Stakeholder Engagement and User Support
- Act as a key point of contact for scientific data system and template-related queries.
- Work closely with bench scientists, project teams, informatics colleagues and customer-facing teams.
- Gather user requirements and translate scientific needs into effective data templates, workflows and visualisation outputs.
- Provide guidance and informal training to scientists and project users on data upload processes and platform use.
- Build strong working relationships across teams to support consistent, high-quality project data management.
Key Deliverables
- Standardised and fit-for-purpose data upload templates across relevant Pharmaron projects.
- Accurate and timely data uploads where user training or capability is not yet in place.
- Customised Spotfire views and templates aligned to scientific and project requirements.
- Efficient large-scale dataset imports and exports for collaboration start-up and close-out.
- Improved workflows for payload, linker and conjugate data coordination.
- A documented plan for refinements to conjugate project data infrastructure.
- Successful execution of agreed changes to support integrated SXR tracking.
- Clear documentation of protocols, templates, processes and platform updates.
Skills and Experience
Essential
- Experience working with scientific, research or laboratory data.
- Strong understanding of data handling, data quality, data upload processes and structured templates.
- Experience supporting scientific data systems, data platforms or informatics tools.
- Experience creating or maintaining data templates, protocols or standard operating processes.
- Ability to work with large datasets and manage data imports and exports accurately.

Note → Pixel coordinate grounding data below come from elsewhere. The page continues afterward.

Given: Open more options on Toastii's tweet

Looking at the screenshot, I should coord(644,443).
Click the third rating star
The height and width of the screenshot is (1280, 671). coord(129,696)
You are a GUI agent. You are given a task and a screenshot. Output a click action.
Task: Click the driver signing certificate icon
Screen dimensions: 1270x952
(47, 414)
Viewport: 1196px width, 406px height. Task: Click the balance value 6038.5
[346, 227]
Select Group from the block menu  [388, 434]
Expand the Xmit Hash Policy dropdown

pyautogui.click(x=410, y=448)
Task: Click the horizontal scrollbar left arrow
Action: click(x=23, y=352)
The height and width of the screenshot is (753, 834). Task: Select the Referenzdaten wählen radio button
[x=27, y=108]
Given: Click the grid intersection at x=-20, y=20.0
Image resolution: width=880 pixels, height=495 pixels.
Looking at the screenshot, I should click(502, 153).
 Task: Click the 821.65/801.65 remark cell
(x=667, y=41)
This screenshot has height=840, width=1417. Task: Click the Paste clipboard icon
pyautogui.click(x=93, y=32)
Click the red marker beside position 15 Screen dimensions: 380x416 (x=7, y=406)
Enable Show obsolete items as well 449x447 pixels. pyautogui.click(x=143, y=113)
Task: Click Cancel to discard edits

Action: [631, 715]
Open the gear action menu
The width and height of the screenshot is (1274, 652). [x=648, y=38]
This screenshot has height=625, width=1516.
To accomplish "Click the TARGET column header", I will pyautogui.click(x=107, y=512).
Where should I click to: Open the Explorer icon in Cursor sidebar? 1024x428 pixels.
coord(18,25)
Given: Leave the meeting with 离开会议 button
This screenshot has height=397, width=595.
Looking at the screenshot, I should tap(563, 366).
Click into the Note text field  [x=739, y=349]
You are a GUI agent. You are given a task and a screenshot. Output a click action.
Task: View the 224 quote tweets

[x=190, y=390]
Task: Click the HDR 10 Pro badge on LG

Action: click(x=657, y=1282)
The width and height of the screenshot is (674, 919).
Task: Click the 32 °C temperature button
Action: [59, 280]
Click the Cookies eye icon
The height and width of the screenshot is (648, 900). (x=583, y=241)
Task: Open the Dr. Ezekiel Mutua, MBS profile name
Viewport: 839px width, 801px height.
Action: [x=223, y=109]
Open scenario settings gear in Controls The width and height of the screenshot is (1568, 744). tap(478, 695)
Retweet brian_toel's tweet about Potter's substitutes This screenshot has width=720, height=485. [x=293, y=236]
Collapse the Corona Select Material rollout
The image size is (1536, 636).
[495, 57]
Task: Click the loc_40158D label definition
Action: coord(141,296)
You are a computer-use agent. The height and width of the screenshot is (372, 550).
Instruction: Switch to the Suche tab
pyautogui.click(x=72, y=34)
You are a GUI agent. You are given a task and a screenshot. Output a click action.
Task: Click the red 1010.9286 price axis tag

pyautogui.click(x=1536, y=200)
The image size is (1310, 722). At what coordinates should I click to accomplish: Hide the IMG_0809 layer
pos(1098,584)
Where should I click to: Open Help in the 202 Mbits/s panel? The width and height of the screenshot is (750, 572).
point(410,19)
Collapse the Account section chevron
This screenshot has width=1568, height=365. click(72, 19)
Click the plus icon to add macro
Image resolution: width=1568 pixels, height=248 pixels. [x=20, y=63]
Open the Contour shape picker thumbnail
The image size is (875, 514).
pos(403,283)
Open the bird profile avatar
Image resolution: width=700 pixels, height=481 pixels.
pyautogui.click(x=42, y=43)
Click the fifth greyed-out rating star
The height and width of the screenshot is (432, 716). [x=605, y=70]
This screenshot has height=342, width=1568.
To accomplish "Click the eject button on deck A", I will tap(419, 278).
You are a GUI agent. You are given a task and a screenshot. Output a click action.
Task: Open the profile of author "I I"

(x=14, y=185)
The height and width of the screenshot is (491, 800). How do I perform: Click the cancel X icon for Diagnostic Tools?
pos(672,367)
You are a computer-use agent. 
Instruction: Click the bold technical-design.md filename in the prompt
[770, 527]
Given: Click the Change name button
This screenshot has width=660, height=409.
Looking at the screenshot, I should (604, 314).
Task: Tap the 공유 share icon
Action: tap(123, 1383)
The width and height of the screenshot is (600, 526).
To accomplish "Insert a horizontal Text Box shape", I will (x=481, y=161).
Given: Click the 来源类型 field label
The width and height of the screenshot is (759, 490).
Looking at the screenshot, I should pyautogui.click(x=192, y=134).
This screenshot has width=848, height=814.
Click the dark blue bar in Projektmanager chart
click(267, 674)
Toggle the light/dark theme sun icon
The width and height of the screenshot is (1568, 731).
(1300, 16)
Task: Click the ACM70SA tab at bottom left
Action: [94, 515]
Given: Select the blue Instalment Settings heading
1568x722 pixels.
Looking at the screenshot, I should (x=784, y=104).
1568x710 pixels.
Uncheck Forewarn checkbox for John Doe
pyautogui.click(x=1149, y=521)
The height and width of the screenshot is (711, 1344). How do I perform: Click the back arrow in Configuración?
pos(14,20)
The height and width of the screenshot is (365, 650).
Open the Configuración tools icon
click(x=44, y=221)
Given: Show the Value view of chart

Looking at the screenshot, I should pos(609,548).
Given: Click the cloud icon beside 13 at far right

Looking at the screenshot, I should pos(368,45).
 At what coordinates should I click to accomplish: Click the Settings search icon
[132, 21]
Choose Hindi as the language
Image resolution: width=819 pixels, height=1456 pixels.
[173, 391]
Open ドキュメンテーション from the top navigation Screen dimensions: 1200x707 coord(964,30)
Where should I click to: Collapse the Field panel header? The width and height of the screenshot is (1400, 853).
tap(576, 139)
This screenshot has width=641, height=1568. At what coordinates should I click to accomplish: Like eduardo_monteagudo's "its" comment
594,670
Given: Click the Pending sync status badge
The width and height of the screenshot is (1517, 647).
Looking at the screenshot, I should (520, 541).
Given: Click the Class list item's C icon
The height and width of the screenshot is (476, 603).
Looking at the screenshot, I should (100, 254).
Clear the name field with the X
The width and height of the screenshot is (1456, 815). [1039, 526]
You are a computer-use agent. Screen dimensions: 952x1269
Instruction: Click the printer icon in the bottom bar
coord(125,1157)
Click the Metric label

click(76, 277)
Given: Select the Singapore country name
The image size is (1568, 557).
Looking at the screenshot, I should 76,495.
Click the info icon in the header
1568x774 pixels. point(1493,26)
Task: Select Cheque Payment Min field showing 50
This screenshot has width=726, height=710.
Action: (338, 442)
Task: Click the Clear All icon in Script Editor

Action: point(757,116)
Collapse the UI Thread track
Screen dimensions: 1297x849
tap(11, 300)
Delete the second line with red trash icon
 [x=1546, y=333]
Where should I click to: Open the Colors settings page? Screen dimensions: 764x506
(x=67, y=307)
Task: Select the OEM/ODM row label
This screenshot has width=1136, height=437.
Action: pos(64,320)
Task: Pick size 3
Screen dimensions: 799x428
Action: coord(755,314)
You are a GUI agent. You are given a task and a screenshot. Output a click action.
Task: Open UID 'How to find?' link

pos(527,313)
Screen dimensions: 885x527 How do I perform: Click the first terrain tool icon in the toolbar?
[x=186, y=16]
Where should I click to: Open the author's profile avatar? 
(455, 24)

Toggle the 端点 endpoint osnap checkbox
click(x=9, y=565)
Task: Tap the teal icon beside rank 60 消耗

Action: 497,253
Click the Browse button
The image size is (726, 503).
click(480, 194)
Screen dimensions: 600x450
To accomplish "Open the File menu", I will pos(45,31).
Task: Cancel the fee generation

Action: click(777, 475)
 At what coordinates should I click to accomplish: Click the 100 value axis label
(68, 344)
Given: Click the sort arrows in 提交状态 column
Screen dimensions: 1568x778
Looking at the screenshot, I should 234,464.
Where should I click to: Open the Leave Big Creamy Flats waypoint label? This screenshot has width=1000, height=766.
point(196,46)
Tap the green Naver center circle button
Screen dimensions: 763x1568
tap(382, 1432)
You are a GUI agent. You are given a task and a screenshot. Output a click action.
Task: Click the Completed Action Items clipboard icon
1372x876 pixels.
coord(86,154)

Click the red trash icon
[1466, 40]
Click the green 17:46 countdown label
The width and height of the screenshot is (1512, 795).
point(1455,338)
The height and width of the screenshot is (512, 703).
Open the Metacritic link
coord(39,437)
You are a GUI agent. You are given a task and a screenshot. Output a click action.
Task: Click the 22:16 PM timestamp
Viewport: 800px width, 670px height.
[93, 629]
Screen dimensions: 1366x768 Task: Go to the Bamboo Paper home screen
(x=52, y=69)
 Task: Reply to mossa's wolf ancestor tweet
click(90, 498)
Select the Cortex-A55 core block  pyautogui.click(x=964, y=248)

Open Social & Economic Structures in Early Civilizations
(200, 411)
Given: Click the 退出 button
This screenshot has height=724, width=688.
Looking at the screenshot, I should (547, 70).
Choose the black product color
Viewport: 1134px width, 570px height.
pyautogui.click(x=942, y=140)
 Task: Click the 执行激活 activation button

- Experience using data visualisation or analytics tools, ideally Spotfire.
- Strong Excel or equivalent data manipulation skills.
- Basic scripting, data transformation or workflow automation experience.
- Excellent attention to detail and a methodical approach to data review and problem solving.
- Ability to communicate effectively with scientists, technical specialists and project stakeholders.
- Ability to understand scientific user requirements and translate them into practical data solutions.
Desirable
- Experience in a CRO, pharmaceutical, biotechnology or drug discovery environment.
- Knowledge of conjugates, ADCs, payloads, linkers, conjugate characterisation or related scientific datasets.
- Experience supporting assay data integration and visualisation.
- Familiarity with laboratory data systems, ELNs, LIMS, data warehouses or scientific informatics platforms.
- Experience contributing to system implementation, process improvement or data governance initiatives.
- Experience providing user support, training or guidance to scientific teams.
Qualifications
Essential
- Degree in chemistry, biology, biochemistry, pharmaceutical sciences, bioinformatics, data science, scientific informatics or a related field.
Desirable
- Additional training or certification in data management, data visualisation, Spotfire, informatics systems or project management.
Competencies
- Strong data accuracy and quality mindset.
- Scientific curiosity and ability to understand project context.
- Clear communication and stakeholder management skills.
- Practical problem-solving ability.
- Process improvement mindset.
- Ability to manage multiple priorities across projects.
- Collaborative working style.
- Confidence working between scientific, data and technical teams.
- Ability to document processes clearly and consistently.
- Proactive approach to identifying and implementing improvements.